The amount will be based on consumption: per kilowatt hour for electricity and per gigajoule for natural gas.

That means larger businesses will end up paying more than the average Albertan.

Scotton said the AUC will expedite the hearing process and it expects to have a decision by the end of the summer.

Rate rider a 'surprise'
Joel MacDonald with Energyrates.ca — an organization which compares energy rates across the country — said it's not the amount of the rate rider that bothers him, but the fact that the repayment process wasn't made clear at the onset of the program.

"It came to us as a bit of a surprise," MacDonald said.

He said what was sold as a deferral program seems more like an electricity rebate program, or an "ability to pay" program.

"As opposed to the retailers looking into collection methods, anything that wasn't paid is basically just being forced upon all Alberta consumers," MacDonald said.

The expectation set out in the deferral legislation and regulations state utility providers such as Enmax and Epcor are expected to use reasonable efforts to try to collect the unpaid balances. It must then detail those reasonable efforts to the AUC.

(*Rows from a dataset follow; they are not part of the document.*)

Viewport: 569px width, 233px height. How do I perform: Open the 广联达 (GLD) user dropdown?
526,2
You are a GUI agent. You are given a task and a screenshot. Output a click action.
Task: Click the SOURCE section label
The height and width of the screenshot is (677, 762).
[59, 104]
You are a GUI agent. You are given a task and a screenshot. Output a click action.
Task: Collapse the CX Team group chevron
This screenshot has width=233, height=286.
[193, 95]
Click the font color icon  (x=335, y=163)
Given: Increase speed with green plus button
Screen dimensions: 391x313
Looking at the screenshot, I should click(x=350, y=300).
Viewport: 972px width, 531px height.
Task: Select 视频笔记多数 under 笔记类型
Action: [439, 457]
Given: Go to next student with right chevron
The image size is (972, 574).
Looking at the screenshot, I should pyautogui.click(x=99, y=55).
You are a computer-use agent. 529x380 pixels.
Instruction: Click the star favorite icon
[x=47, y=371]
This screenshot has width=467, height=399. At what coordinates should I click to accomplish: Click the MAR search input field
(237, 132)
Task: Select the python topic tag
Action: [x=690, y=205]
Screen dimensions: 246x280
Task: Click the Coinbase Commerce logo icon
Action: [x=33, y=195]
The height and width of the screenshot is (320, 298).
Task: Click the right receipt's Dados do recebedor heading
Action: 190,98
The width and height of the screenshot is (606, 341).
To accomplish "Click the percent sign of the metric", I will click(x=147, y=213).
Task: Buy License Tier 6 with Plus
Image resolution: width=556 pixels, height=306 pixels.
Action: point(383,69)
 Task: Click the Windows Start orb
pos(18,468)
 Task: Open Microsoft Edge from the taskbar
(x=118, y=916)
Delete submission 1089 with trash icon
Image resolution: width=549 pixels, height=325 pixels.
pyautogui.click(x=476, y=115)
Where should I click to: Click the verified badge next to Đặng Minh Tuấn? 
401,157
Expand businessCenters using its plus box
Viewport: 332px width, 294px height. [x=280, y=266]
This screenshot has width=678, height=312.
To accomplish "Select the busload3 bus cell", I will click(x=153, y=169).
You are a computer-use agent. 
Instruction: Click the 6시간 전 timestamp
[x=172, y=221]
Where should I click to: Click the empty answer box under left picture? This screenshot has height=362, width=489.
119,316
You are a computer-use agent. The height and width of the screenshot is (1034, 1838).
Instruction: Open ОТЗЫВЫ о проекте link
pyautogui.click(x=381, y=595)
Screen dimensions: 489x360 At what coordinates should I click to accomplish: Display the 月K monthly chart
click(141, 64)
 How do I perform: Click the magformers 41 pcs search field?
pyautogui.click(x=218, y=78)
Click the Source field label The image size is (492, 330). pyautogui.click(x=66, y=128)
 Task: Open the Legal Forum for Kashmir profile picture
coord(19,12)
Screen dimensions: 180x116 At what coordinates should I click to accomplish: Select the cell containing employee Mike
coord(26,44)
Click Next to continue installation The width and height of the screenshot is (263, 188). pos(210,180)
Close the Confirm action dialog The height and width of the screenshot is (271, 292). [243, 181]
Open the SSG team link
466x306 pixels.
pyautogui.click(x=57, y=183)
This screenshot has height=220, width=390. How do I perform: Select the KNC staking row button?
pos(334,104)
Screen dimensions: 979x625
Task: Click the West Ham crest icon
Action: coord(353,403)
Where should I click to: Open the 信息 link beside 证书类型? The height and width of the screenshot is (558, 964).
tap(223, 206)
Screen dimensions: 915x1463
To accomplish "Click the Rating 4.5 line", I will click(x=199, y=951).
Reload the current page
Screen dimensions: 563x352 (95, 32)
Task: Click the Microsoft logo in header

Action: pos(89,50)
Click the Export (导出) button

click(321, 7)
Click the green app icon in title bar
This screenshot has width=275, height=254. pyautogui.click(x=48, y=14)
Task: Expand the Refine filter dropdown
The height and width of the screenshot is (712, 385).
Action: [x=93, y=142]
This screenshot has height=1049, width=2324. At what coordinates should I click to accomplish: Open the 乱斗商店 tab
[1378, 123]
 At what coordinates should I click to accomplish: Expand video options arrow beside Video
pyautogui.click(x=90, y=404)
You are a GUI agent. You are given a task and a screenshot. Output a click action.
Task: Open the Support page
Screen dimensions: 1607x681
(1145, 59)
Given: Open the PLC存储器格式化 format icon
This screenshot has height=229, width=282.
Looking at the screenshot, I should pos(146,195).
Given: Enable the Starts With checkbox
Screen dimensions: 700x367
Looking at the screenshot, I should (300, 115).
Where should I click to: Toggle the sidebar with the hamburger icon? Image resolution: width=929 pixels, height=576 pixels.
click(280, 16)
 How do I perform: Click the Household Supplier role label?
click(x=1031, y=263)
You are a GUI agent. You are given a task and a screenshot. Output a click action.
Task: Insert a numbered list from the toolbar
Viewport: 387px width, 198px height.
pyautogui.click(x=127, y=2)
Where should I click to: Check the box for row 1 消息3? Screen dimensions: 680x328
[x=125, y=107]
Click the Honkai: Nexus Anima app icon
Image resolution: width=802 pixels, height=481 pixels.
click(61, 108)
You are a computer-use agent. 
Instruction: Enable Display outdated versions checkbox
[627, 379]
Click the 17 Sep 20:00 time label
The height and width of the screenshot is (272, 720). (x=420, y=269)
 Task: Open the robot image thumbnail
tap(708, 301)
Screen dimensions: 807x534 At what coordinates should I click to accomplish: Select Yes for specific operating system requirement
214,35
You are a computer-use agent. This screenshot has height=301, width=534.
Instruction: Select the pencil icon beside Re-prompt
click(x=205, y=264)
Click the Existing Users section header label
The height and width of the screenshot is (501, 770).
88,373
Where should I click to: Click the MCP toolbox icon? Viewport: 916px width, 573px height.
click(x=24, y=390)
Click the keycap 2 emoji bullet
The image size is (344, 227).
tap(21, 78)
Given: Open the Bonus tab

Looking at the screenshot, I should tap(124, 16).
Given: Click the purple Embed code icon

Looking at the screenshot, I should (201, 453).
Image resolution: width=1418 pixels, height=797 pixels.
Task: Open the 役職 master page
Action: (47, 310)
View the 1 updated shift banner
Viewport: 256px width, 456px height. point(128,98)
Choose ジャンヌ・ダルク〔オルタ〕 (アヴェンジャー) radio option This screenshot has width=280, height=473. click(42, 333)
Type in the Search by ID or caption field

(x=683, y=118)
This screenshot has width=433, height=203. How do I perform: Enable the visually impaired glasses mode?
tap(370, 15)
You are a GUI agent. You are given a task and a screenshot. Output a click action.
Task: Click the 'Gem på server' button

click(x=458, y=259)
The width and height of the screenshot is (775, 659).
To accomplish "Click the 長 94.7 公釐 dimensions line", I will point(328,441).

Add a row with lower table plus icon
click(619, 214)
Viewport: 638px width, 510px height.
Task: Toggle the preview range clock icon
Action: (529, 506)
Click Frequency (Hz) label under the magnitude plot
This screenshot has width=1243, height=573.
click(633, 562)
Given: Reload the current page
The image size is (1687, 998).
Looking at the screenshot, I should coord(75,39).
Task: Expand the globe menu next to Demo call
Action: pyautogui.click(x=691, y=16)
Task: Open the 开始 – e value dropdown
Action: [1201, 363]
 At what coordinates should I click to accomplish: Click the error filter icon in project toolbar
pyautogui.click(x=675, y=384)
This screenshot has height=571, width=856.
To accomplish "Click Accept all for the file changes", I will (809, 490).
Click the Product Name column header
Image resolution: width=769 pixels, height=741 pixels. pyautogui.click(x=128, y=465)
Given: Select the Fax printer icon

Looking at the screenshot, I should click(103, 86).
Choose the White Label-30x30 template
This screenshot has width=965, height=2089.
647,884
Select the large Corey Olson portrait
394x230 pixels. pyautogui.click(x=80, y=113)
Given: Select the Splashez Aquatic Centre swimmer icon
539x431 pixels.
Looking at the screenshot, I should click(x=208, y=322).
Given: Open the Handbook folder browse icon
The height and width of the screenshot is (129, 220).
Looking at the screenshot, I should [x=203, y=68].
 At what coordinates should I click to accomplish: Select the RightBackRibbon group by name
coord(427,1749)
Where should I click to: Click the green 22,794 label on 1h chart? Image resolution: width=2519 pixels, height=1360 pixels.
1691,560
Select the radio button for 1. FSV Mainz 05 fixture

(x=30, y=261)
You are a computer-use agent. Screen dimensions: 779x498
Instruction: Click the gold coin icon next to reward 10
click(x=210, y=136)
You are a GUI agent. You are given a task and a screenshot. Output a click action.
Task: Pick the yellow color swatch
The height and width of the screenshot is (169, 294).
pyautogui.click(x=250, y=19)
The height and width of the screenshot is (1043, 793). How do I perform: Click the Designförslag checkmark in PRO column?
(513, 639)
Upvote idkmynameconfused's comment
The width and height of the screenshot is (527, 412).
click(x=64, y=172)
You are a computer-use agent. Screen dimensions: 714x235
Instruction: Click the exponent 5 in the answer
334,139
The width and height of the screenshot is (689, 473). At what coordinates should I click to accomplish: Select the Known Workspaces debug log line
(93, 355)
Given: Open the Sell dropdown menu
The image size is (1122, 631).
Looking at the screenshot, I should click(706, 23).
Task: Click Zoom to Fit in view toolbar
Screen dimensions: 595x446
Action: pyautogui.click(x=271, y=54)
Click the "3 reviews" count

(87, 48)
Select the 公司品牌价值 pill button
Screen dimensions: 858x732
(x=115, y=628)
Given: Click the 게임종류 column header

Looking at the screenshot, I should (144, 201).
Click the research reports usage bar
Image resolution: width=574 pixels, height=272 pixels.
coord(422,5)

A spokesperson for Enmax said it first works with its customers to find manageable payment arrangements and connects them with support services if they are unable to pay.

Then, if payment can't be arranged, it said it will work with a collection agency, which may even result in disconnection of service.

The spokesperson said only after all efforts have failed would Enmax seek reimbursement through this program.

Use tax revenues?
MacDonald also questioned why a government program isn't being paid for through general tax revenues.

He compared the utility deferral program to a mortgage subsidy program.

"Imagine that [Canada Mortgage And Housing Corporation] said, 'Hey, we had to give mortgage deferrals and some of these people never paid back their deferrals, so we're going to add an extra $300 to everyone's mortgage,'" he said.

"You'd expect that to come off of some sort of general taxation — not being assigned to other people's mortgages, right?"

In response, Maron said due to the current fiscal challenges facing the government — and the expected minimal costs to consumers, and even as a consumer price cap on electricity remains in place — it was determined that a rate rider would be an appropriate mechanism to repay bad debt associated with the program.

Scotton said rate riders aren't unusual — they're used to fine-tune rates for a set period of time.

He said under normal circumstances, regulated service providers can apply to the AUC to impose a rate rider to recover unexpected costs. And in some instances, they can provide a credit.

But in this situation, he said the debt is aggregated and, in turn, being collected more broadly.